(Beginning of Listed records)

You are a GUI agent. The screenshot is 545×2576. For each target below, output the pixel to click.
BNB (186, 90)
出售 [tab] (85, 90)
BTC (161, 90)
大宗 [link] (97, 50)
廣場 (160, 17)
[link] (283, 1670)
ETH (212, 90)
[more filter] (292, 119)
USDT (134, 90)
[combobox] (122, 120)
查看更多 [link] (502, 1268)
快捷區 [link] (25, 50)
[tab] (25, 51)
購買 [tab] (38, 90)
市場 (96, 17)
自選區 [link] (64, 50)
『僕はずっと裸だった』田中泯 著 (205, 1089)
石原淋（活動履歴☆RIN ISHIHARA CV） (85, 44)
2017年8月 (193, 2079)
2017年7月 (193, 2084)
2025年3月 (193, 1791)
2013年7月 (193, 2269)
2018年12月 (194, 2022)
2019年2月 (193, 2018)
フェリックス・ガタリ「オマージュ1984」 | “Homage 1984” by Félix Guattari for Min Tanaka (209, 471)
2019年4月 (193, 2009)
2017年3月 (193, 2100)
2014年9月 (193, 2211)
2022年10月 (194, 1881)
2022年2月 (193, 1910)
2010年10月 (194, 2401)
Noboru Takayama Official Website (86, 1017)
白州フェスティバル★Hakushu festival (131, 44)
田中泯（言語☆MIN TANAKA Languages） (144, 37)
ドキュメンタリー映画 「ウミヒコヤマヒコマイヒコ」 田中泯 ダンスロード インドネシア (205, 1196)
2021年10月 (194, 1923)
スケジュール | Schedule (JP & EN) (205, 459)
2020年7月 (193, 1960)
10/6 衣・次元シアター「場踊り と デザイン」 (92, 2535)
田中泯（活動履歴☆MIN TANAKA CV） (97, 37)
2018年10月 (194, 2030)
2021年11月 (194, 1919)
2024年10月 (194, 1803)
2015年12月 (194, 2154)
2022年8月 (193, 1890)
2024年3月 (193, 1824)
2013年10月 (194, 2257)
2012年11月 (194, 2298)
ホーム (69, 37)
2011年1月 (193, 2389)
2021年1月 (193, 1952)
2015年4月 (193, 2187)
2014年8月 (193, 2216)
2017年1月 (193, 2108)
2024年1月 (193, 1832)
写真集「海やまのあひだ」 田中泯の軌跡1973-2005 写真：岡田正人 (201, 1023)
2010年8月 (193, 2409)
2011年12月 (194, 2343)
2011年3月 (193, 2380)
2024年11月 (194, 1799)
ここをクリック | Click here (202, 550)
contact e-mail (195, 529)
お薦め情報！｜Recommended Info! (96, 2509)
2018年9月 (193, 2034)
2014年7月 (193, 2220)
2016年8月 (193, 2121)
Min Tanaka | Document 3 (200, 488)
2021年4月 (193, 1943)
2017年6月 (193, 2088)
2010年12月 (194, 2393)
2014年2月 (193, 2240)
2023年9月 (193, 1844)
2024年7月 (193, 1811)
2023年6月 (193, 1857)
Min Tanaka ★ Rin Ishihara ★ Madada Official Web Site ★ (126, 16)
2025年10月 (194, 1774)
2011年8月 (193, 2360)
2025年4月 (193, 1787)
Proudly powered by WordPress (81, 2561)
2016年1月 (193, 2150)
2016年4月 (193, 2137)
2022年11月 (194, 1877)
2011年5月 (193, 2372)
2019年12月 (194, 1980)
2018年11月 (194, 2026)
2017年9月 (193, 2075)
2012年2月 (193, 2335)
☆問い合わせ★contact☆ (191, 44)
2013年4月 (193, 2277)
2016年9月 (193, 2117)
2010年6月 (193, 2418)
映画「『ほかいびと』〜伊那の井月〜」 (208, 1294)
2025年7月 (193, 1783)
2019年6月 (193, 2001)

(End of Listed records)

Problem: What the answer needs is every line from the data above with "活動履歴" in it.

Response to this task:
石原淋（活動履歴☆RIN ISHIHARA CV） (85, 44)
田中泯（活動履歴☆MIN TANAKA CV） (97, 37)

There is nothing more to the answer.